Las familias de Piros Bajo, en el monte bonaerense, sobreviven en condiciones extremas sin electricidad ni agua potable segura, contaminada con altos niveles de arsénico y flúor que provocan cánceres y dolores crónicos en niños y adultos. Mateo y Marcela, alumnos destacados, aprenden en clases de apoyo pese a las carencias, mientras cuidan animales y enfrentan soledad en casas de barro.
Los padres cortan árboles centenarios para hacer carbón y postes, destruyendo el monte por necesidad alimentaria, ya que las lluvias escasas obligan a recorrer kilómetros por agua. La madre de Marcela relata cómo el arsénico mató a su padre y afecta a su familia, con análisis de pelo confirmando altos niveles en los niños y riesgo hereditario de cáncer de piel y ganglios.

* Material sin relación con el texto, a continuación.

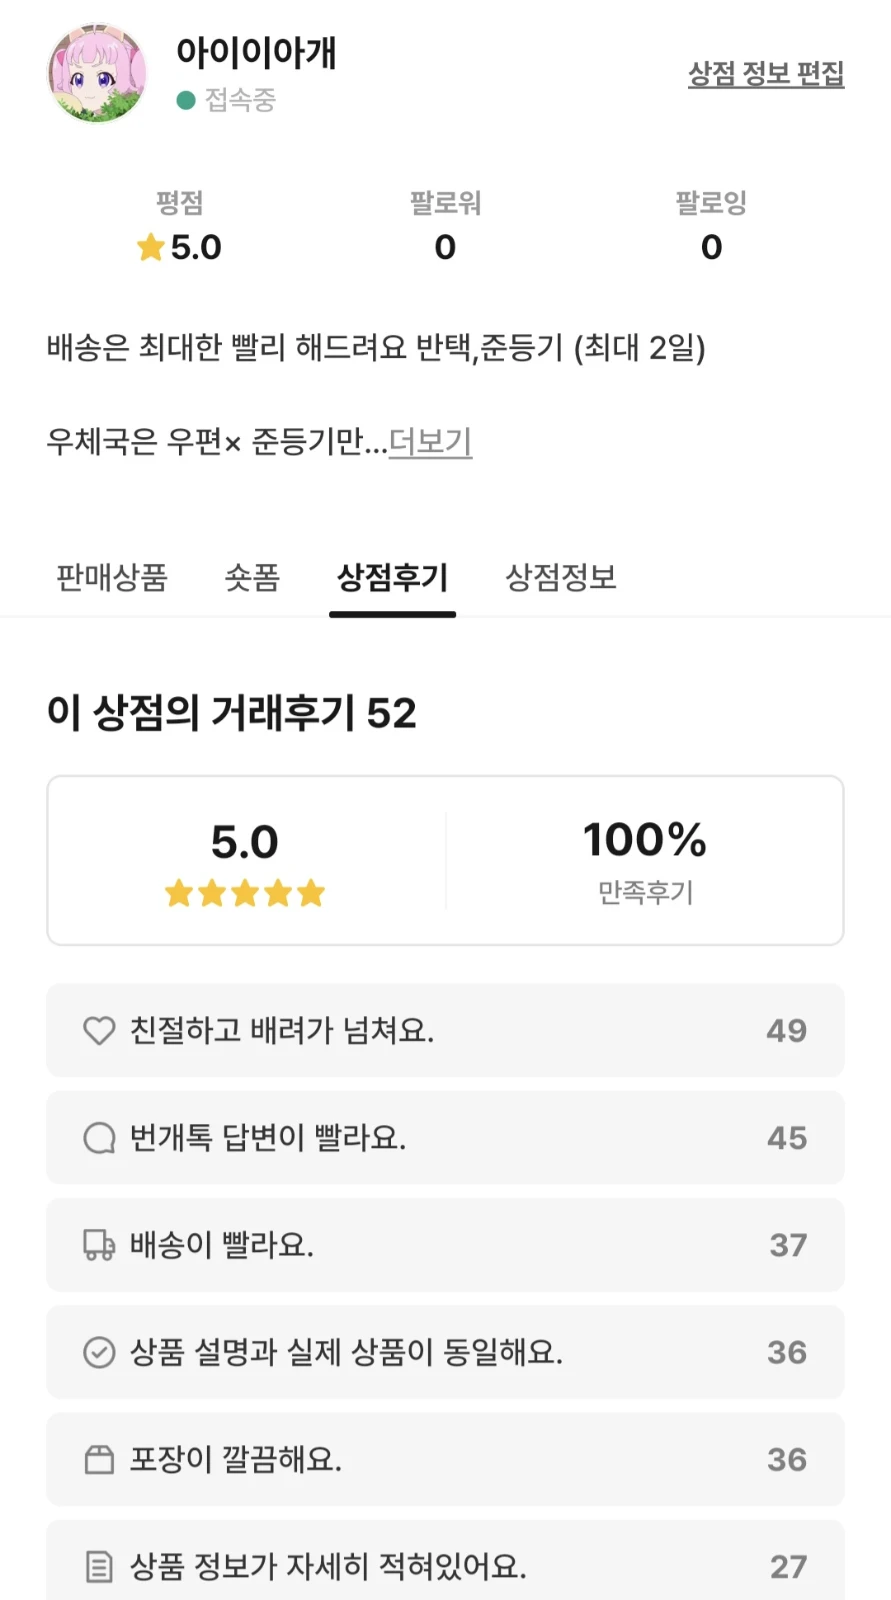Click the heart icon beside 친절하고 배려가 넘쳐요
This screenshot has width=891, height=1600.
click(x=99, y=1031)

Expertos destacan síntomas como piel endurecida, dientes manchados y muertes prematuras: de ocho hermanos, siete fallecieron de cáncer. La maestra Gaby enfatiza la importancia de la educación para romper el ciclo, mientras un proyecto de bioconstrucción usa adobes locales y planea una red de agua con perforación profunda y ósmosis inversa para filtrar arsénico.
La vida en el monte ofrece calidez y libertad a los niños para jugar con la naturaleza, pero las carencias básicas amenazan su futuro. La educadora sueña con que los chicos estudien y elijan quedarse o partir con herramientas, interpelando activamente a los adultos.